Only to remember I am afraid of it and find a new project to devote myself to instead.

But I am done putting it off. I came up with the concept of Skeleton Lake over ten years ago. In some ways, I am not the same author I was then; and in some ways I very obviously am. In the next few months, the Hollows series is being expanded to beautiful and macabre splendor I always wanted for it. Stay tuned in-crowd. This one's for you.

Thanks for 8 Hollow Years.

Sunday, September 8, 2019

Here be darkness! Dark Unicorn has arrived.


I wanted to wait until both the ebook edition, as well as the paperback edition, were available before making this announcement, and the time is finally here!

The first book in my Horn Sworn Series (co-written with Taylor Haiden) is now available! The series features a very unique unicorn mythos I know my fans will love!

Here's the blurb:

Perfect for fans of Sarah J. Maas and Victoria Aveyard, Dark Unicorn is the first of the new and mysterious adult fantasy series Horn Sworn.

Princess Wrenyve knows her oath to return her Kingdom’s missing artifact, the Heart of Spellshallow, means one of the King’s children will die. Even if Wren is cunning, fast, and strong enough, there’s a good chance it will still be her.

Without the Heart, magic will flee the land faster than the night flees the day. Without the Heart, Spellshallow, and everything in it will cease to exist.

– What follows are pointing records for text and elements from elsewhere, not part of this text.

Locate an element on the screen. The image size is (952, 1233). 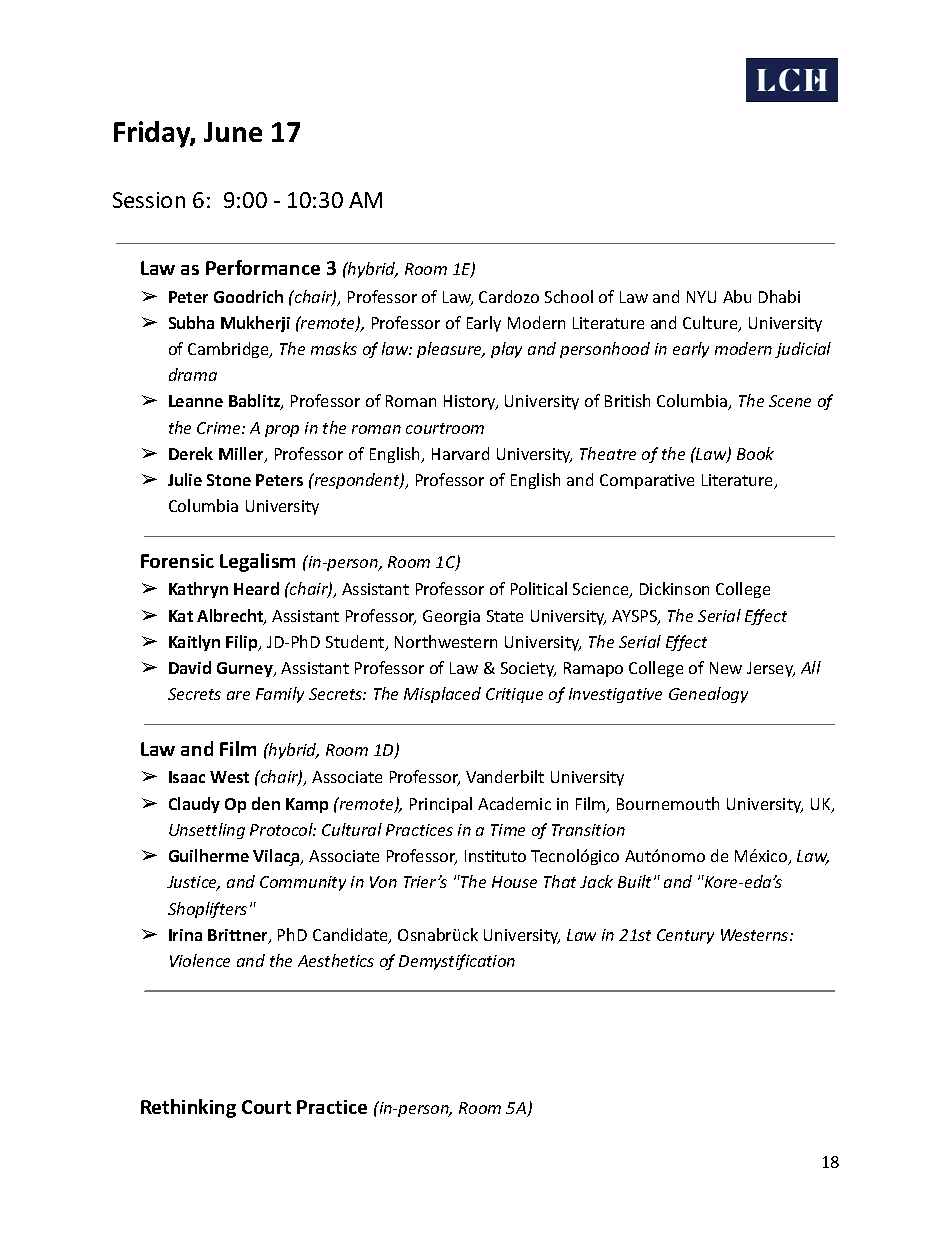
Rethinking is located at coordinates (188, 1108).
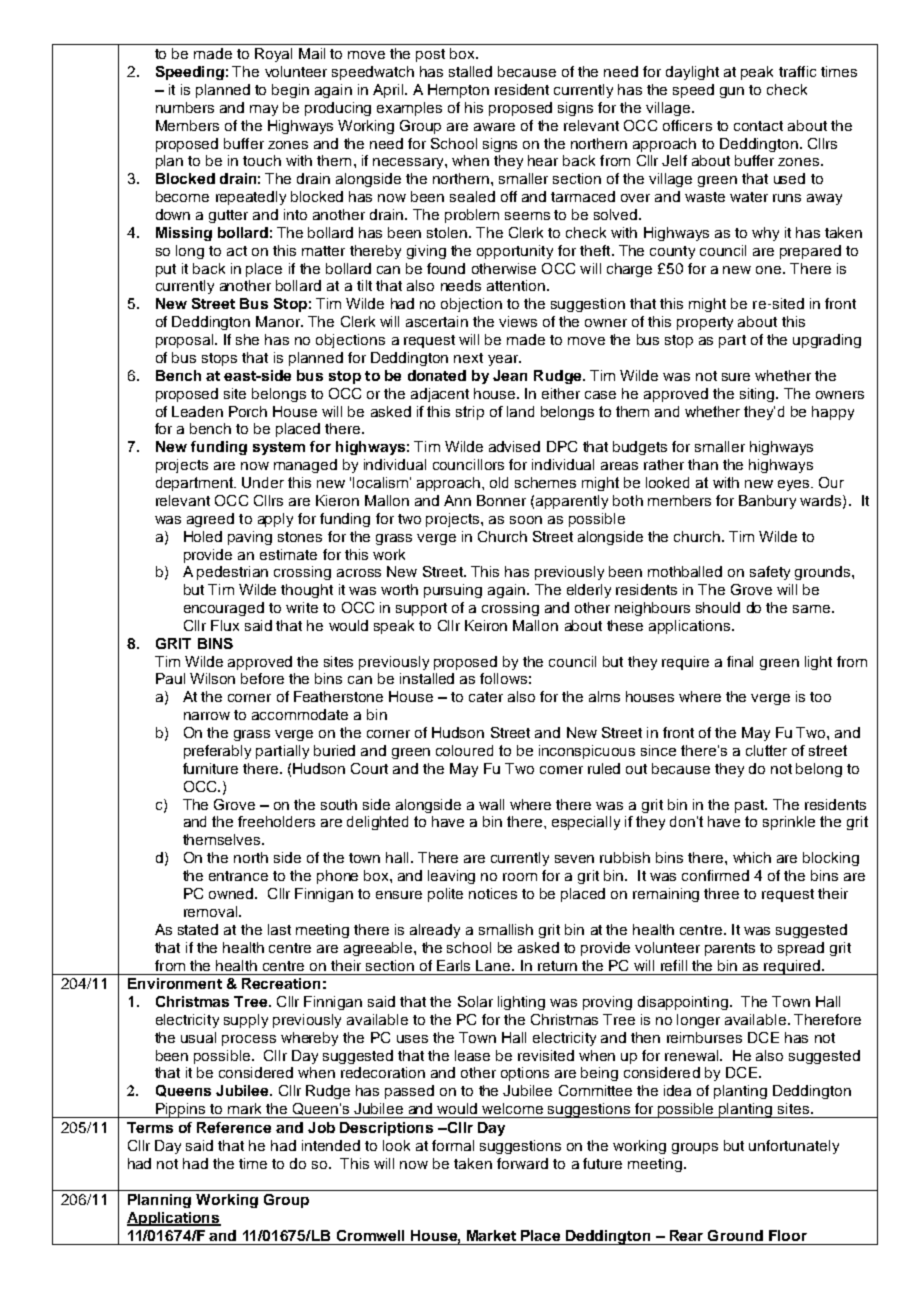  What do you see at coordinates (486, 625) in the screenshot?
I see `Keiron` at bounding box center [486, 625].
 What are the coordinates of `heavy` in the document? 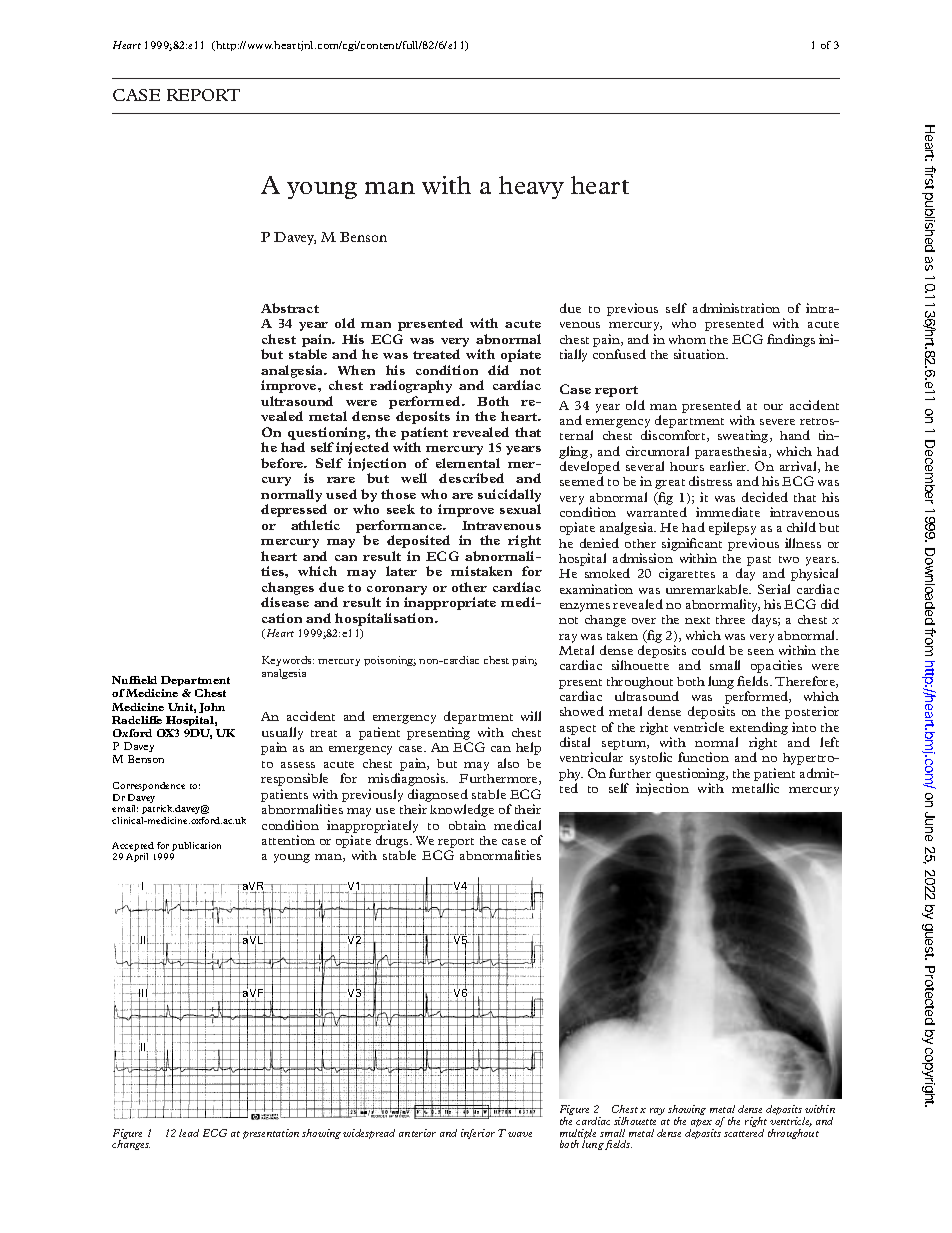 It's located at (531, 187).
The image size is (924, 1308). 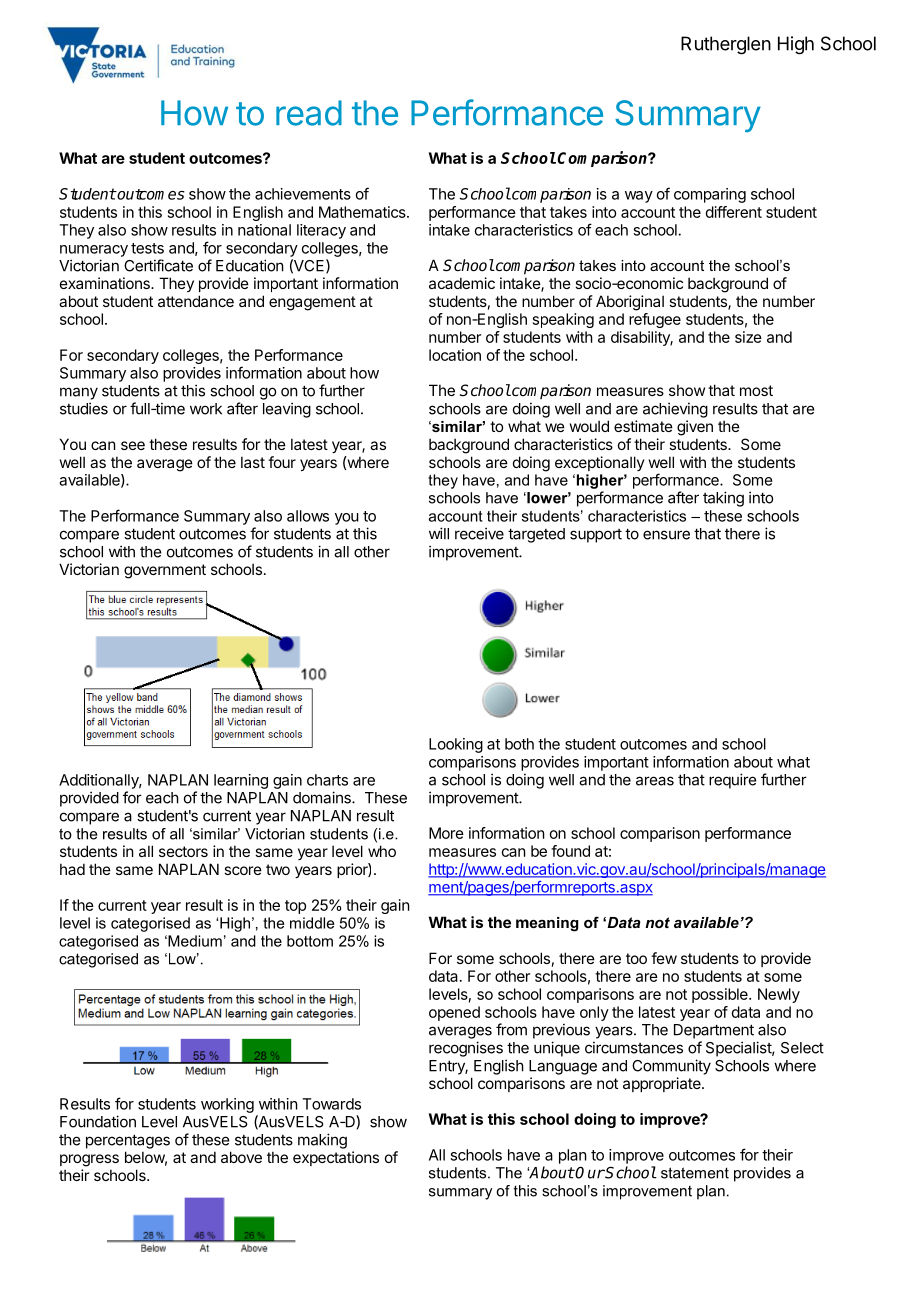 What do you see at coordinates (439, 533) in the image?
I see `will` at bounding box center [439, 533].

As her brother’s shameful thievery is uncovered, Wren must swallow her pride and accept help from allies whom she knows she can’t trust: 
- Thackery is the ambitious son of the richest and most powerful councilman—her very ex, scorned lover—and the wounds Wren caused him are still raw.
- Calen isn’t a boy at all. Trapped in human form after a hideous defeat, Calen may have lost his horn, but is still a unicorn—a self-serving, treacherous scoundrel, as dangerous to any man who crosses him as he is to the innocence of every fair maiden.
- Luckily for Wren, she was already doomed.

To find the Heart and restore the magic, to retrieve the lost horn, Wren and her unfortunate travel companions must survive three separate realms—each more deadly than the last. Unknown enemies and strange magic hinder their way, and yet the most perilous thing is what lies within their own hearts.